SEC v. Jarkesy: A Win for the Separation of Powers and the Right to Civil Jury Trial
The Supreme Court held today that the Seventh Amendment right to a civil jury trial in fraud cases was violated when an administrative law judge of the S.E.C. decided the case.
Chief Justice Robert wrote an excellent, thorough, and overwhelmingly persuasive majority opinion in S.E.C. v. Jarkesy, 603 U.S. __ (2024), holding that the Securities and Exchange Commission could not try civil fraud suits before its own Administrative Law Judges. It must instead try them in federal District Court where the Seventh Amendment right to a civil jury trial must be available in all cases which were “[suits] at common law,” as opposed to suits in equity and in admiralty.
The Supreme Court did today for the Seventh Amendment roughly what it did for the Second Amendment in District of Columbia v. Heller, 554 U.S. 570 (2008). It held, in a narrow opinion, that Congress and the President cannot completely ignore the Seventh Amendment, just as they used to completely ignore the Second Amendment before Heller was decided. This is the case at least in civil fraud cases brought by the S.E.C.
The Chief Justice’s opinion was joined by five other justices: Justices Thomas, Alito, Gorsuch, Kavanaugh, and Barrett. Chief Justice Roberts’ opinion examined originalist, textualist, and doctrinal sources of law. In much of the opinion, Chief Justice Roberts makes an overwhelmingly powerful argument that S.E.C. fraud cases are in the words of the Seventh Amendment “[s]uits at common law” which can only be tried by a jury and not suits in equity or admiralty where the right to jury trial has not historically been available.
The Chief’s opinion is amply supported by prior Supreme Court precedent. The case does not overrule any precedent, although it distinguishes Atlas Roofing, Inc. v. Occupational Safety & Health Review Commission, 430 U.S. 442 (1977), a much critiqued precedent; Atlas Roofing‘s author (Justice White) claimed that it was overruled by a Supreme Court case in the 1980’s, an issue which the Chief Justice’s opinion pointedly did not address.

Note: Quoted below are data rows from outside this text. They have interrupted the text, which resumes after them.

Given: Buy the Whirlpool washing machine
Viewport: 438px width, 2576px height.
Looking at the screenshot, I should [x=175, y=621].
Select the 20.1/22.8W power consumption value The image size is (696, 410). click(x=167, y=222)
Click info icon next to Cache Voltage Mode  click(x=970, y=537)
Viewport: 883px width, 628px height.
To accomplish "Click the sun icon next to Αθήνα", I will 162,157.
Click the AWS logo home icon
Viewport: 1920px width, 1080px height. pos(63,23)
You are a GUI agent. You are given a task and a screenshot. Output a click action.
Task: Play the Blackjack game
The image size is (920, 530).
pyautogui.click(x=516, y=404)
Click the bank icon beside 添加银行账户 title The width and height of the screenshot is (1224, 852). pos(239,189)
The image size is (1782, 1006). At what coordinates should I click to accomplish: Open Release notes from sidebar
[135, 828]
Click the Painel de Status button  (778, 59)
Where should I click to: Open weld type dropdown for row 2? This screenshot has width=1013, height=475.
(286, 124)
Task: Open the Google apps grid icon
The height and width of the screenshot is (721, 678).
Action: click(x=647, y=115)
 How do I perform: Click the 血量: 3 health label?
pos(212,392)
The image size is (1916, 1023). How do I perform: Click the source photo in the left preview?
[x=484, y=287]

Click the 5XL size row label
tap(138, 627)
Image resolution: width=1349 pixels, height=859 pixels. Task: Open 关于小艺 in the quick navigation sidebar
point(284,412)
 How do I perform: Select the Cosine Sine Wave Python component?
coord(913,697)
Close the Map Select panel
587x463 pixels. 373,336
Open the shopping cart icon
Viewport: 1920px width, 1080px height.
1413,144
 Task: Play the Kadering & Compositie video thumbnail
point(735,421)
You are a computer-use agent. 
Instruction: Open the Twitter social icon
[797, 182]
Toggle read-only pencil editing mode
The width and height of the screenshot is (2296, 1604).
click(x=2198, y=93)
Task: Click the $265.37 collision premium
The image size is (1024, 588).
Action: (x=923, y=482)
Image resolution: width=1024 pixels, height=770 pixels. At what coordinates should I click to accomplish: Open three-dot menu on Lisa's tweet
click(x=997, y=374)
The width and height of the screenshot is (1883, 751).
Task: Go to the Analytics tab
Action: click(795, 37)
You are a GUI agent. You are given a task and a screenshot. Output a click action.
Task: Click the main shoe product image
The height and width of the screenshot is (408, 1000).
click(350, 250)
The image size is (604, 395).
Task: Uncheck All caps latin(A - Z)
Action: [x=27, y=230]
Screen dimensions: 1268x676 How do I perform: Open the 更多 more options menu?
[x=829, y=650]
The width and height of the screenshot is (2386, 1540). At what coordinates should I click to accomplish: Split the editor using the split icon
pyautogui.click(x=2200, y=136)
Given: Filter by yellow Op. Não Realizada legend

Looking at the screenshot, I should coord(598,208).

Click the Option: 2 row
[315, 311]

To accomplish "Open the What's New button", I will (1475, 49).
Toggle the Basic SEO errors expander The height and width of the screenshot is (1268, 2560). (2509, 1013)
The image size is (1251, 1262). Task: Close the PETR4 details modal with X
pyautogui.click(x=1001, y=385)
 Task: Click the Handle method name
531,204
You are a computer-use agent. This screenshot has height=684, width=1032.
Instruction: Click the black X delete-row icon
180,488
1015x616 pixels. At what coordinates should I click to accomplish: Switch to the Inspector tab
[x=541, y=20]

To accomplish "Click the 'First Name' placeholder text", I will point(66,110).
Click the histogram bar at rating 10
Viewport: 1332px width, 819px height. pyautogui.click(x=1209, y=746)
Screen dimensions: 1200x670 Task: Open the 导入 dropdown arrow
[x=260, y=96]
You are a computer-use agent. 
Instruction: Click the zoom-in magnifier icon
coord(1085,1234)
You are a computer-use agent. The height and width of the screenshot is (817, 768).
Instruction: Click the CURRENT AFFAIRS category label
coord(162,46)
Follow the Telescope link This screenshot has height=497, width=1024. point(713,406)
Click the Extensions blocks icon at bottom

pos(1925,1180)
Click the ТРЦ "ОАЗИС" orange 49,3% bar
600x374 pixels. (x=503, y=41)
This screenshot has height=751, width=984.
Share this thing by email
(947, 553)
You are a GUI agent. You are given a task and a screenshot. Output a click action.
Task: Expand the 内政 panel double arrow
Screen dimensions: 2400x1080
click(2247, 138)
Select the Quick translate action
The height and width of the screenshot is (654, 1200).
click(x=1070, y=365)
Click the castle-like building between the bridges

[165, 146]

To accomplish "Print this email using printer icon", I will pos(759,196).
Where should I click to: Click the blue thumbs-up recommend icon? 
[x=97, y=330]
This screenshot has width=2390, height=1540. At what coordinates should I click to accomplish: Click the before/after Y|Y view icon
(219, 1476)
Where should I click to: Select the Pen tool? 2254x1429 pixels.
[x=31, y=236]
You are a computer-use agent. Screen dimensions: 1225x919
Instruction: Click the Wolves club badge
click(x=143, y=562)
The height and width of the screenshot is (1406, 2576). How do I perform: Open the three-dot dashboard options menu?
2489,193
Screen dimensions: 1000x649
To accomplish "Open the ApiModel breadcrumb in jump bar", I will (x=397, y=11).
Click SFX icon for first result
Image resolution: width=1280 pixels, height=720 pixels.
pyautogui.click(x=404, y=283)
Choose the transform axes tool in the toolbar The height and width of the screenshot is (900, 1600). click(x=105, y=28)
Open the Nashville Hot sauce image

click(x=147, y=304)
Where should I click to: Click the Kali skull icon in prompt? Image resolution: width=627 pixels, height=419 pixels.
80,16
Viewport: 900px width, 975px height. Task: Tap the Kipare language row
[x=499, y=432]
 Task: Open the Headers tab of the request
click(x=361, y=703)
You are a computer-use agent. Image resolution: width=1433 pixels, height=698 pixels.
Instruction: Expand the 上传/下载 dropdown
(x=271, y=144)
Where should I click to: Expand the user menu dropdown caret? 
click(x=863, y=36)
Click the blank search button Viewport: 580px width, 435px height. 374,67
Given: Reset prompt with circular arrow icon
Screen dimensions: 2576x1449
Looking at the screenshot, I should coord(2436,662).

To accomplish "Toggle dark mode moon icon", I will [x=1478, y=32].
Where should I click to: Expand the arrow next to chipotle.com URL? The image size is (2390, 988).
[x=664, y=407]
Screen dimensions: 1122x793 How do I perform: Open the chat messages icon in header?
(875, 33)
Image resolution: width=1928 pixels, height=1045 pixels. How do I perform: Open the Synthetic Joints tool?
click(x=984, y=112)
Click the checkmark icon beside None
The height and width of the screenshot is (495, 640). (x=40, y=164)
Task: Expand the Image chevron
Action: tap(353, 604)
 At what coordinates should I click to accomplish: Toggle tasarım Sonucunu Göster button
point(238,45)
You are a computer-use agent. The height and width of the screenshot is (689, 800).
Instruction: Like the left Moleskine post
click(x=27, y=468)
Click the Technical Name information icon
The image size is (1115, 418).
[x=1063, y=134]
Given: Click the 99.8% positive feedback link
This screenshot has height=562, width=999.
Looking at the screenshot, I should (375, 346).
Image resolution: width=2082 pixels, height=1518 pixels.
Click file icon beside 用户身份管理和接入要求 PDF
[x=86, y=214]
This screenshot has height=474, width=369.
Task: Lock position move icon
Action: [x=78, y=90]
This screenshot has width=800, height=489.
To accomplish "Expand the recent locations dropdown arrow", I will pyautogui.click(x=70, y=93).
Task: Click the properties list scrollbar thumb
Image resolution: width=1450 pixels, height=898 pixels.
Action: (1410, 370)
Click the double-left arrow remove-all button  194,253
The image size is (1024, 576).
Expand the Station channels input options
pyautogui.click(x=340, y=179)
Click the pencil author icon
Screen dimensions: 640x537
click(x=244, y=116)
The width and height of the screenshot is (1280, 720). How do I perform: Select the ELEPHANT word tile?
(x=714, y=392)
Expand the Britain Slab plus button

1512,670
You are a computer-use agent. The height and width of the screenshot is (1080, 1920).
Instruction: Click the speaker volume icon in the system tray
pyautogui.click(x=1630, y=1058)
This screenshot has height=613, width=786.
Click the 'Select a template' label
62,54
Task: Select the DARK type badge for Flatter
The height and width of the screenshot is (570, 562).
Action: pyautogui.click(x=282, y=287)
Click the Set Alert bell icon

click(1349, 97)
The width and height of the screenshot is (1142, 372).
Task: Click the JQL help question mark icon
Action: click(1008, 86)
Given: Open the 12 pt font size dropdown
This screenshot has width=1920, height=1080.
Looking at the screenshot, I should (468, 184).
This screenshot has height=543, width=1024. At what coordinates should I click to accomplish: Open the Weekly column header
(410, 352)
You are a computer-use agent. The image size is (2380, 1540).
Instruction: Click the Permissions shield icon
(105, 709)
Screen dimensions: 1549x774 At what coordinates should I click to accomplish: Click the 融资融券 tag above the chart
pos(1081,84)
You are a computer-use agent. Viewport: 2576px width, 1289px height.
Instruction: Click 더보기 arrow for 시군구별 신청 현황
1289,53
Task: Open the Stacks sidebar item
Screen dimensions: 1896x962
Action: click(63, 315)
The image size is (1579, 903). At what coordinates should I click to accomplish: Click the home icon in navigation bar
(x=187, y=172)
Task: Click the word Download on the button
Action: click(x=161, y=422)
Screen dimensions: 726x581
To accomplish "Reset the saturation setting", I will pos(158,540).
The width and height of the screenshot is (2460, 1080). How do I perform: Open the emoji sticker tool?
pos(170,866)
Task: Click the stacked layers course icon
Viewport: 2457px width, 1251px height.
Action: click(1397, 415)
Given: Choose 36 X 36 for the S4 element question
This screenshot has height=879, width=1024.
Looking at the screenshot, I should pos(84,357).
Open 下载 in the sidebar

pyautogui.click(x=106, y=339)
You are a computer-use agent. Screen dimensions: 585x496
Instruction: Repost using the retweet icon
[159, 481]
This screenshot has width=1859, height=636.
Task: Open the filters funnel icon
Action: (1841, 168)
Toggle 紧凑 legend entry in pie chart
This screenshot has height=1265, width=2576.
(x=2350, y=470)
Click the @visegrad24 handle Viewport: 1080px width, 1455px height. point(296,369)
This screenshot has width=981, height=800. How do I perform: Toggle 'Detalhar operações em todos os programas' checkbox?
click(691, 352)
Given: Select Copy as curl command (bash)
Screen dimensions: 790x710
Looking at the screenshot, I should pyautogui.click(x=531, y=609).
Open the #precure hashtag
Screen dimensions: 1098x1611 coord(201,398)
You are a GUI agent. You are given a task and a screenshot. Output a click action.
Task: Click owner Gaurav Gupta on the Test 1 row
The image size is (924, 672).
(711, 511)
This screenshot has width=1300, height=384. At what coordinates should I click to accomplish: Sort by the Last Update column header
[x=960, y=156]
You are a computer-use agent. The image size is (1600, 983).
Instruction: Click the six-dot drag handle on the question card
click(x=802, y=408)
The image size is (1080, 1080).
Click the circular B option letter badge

Justice Gorsuch wrote a very powerful and persuasive concurrence, which was joined by Justice Thomas, and which emphasized that the Jarkesy case implicated Article III’s promise of a life tenured judge to hear suits in common law, as well as implicating the Seventh Amendment. Justice Gorsuch also observed that the Fifth Amendment’s Due Process Clause was implicated as well, because the S.E.C. was arguing that it could violate the separation of powers by combining legislative, executive, and judicial power—all in one administrative agency.
Justice Sotomayor wrote a heated dissent, which was joined by Justices Kagan and Jackson. She complained that precedent was actually on her side, contrary to the Chief Justice’s opinion. She relied very heavily on Atlas Roofing. Justice Sotomayor’s view was that the Jarkesy case “involves the Government acting in its sovereign capacity to enforce a statutory violation. That makes the right at issue a ‘public right’ that Congress can take outside the purview of Article III, even when the new cause of action is analogous to a common-law claim.” She also argued that “There are good reasons for Congress to set up a scheme like the SEC’s. It may yield important benefits over jury trials in federal court, such as greater efficiency and expertise, transparency and reasoned decision-making, as well as uniformity, predictability, and greater political accountability.”
Overall, S.E.C. v. Jarkesy is a correct and persuasive six justice majority opinion, which holds that in civil fraud suits, at least, the S.E.C. must bring its cases before an Article III judge and afford the defendant, who it is prosecuting, the right to a civil jury trial. It cannot prosecute such a suit before one of its own internal administrative law judges. Jarkesy is thus an important victory for both the rule of law and for common sense.